TASK OBJECTIVE –
Nothing but the lines from the one containing "Click the info" through the one containing "The height and width of the screenshot is (950, 730).", both included, should be given again, each exactly as written below.

(Stored data entries)
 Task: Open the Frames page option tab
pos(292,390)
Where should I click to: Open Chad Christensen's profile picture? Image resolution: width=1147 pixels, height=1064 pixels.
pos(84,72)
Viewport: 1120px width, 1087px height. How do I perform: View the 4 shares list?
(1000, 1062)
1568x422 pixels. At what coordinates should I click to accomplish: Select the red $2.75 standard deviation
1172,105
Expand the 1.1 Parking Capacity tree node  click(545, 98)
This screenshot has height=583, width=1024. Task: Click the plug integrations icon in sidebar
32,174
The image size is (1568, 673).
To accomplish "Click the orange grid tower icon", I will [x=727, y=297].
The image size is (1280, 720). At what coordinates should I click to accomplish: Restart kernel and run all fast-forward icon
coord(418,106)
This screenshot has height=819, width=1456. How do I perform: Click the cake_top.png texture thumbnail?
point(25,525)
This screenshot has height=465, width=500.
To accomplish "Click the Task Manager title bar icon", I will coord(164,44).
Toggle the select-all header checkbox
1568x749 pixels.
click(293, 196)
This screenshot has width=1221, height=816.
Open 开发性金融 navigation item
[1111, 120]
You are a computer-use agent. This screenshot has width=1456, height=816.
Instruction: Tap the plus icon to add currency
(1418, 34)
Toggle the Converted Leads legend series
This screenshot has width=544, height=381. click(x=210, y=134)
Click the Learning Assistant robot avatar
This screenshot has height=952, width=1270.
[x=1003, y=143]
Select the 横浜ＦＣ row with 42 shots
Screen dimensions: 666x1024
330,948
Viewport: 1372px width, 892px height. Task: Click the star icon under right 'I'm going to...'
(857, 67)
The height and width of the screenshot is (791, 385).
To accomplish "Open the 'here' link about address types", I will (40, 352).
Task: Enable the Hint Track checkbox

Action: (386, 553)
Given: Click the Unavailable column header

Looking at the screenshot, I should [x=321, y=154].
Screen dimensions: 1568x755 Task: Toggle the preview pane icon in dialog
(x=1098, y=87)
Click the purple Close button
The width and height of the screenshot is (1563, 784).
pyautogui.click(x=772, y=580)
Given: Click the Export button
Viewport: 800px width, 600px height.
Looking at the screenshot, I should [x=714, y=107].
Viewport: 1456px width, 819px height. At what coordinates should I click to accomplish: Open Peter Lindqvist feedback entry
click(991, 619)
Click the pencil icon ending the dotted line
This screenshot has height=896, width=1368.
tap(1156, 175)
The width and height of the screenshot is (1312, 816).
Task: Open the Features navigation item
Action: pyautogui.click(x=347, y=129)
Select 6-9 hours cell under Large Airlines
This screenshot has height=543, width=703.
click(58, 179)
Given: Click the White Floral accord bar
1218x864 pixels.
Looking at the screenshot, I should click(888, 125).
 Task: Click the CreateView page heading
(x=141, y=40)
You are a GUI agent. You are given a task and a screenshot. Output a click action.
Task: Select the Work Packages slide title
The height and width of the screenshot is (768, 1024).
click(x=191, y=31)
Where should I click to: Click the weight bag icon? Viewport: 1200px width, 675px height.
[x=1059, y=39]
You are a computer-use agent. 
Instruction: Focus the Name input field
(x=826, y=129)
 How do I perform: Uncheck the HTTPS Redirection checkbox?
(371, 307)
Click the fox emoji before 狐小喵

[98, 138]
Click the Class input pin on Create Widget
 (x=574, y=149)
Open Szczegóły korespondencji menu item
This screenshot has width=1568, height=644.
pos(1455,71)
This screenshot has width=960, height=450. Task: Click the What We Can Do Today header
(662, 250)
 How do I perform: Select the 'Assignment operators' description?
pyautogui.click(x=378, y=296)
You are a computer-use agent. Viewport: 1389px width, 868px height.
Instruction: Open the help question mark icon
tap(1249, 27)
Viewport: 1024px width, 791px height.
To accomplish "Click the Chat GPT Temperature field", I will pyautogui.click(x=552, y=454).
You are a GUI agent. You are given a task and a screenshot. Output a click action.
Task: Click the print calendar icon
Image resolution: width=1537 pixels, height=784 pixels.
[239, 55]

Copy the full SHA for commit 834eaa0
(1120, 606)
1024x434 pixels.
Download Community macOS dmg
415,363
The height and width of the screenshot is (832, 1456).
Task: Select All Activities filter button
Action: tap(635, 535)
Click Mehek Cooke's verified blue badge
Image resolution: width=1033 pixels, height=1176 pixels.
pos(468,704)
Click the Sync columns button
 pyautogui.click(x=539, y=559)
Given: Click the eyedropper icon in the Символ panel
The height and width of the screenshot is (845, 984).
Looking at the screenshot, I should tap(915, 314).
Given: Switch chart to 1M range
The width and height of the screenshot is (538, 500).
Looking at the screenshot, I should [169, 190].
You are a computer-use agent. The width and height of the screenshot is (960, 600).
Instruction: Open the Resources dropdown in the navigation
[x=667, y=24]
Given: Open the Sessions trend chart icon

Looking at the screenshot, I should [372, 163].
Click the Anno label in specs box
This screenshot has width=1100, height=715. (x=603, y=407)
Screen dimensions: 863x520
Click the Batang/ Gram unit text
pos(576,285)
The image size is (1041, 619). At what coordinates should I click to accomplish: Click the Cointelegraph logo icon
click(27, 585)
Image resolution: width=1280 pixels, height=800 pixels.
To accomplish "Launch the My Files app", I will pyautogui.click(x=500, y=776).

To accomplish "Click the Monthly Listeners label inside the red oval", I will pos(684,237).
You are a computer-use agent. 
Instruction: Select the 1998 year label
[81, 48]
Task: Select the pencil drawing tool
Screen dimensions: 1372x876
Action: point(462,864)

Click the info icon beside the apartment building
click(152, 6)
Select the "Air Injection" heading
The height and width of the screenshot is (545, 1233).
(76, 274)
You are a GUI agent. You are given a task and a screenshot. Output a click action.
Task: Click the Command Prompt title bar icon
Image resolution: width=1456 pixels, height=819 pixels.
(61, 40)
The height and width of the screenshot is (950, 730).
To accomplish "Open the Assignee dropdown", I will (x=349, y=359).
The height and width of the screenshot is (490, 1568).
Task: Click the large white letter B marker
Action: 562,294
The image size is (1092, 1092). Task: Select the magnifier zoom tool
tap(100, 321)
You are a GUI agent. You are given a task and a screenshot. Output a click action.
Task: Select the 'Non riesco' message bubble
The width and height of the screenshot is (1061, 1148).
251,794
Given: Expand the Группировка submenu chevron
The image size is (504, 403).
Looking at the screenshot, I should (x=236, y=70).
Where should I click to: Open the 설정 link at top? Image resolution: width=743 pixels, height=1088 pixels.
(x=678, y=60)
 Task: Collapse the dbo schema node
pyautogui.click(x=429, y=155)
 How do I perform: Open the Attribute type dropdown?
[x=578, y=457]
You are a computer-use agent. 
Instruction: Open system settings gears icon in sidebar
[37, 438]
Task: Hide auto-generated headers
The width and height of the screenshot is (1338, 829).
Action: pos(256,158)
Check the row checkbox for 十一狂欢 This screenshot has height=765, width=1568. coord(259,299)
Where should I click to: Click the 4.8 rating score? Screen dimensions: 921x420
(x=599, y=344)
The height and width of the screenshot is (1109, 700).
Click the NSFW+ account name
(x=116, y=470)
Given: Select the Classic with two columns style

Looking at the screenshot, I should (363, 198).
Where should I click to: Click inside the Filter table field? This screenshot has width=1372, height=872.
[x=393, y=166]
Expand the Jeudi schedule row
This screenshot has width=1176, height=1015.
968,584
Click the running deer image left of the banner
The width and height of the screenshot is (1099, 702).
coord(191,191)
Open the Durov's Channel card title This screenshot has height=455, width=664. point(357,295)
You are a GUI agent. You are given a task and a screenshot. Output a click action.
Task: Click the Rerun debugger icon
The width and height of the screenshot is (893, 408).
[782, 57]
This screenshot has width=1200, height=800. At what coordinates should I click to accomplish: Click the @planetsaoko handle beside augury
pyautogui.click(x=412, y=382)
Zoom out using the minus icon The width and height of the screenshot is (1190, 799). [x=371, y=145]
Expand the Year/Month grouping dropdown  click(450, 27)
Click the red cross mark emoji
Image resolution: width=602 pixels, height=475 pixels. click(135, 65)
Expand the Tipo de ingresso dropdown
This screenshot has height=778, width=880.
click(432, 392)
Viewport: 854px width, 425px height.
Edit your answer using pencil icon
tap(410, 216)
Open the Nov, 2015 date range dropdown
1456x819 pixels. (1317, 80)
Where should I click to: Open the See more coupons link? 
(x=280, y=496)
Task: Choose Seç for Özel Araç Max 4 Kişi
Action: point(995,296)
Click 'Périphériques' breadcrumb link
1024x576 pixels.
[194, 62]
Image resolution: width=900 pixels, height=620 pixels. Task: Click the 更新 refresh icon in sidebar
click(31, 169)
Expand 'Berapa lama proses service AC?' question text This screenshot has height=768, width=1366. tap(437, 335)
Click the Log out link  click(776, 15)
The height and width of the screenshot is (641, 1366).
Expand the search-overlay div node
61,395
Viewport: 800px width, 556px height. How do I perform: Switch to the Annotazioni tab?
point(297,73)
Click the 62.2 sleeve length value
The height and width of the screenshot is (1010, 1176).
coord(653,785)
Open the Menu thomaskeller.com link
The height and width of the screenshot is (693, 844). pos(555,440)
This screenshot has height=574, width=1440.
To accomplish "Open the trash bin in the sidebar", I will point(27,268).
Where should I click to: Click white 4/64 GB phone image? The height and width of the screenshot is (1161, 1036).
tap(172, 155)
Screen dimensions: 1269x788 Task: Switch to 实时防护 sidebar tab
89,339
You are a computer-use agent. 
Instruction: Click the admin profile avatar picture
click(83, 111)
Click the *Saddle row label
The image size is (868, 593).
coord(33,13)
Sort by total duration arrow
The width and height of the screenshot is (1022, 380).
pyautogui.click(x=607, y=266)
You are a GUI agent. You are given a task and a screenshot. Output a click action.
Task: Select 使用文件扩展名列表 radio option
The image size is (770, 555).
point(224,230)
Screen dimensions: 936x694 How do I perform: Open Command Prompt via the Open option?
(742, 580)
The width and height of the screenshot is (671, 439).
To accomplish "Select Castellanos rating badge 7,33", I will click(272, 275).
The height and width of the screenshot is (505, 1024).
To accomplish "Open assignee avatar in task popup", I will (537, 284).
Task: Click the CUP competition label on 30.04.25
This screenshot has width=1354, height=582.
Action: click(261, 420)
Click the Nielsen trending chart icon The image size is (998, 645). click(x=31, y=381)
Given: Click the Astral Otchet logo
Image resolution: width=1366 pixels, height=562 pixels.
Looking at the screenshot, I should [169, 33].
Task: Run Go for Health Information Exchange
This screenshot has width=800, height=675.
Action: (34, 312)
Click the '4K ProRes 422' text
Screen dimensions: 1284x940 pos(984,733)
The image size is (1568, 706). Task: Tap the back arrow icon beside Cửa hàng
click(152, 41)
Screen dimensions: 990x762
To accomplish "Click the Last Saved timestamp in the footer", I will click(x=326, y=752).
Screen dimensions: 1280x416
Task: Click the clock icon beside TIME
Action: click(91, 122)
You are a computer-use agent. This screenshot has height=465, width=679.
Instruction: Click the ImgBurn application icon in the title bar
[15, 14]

RESPONSE BELOW –
Click the info icon beside the apartment building
click(152, 6)
Select the "Air Injection" heading
The height and width of the screenshot is (545, 1233).
(76, 274)
You are a GUI agent. You are given a task and a screenshot. Output a click action.
Task: Click the Command Prompt title bar icon
Image resolution: width=1456 pixels, height=819 pixels.
(61, 40)
The height and width of the screenshot is (950, 730).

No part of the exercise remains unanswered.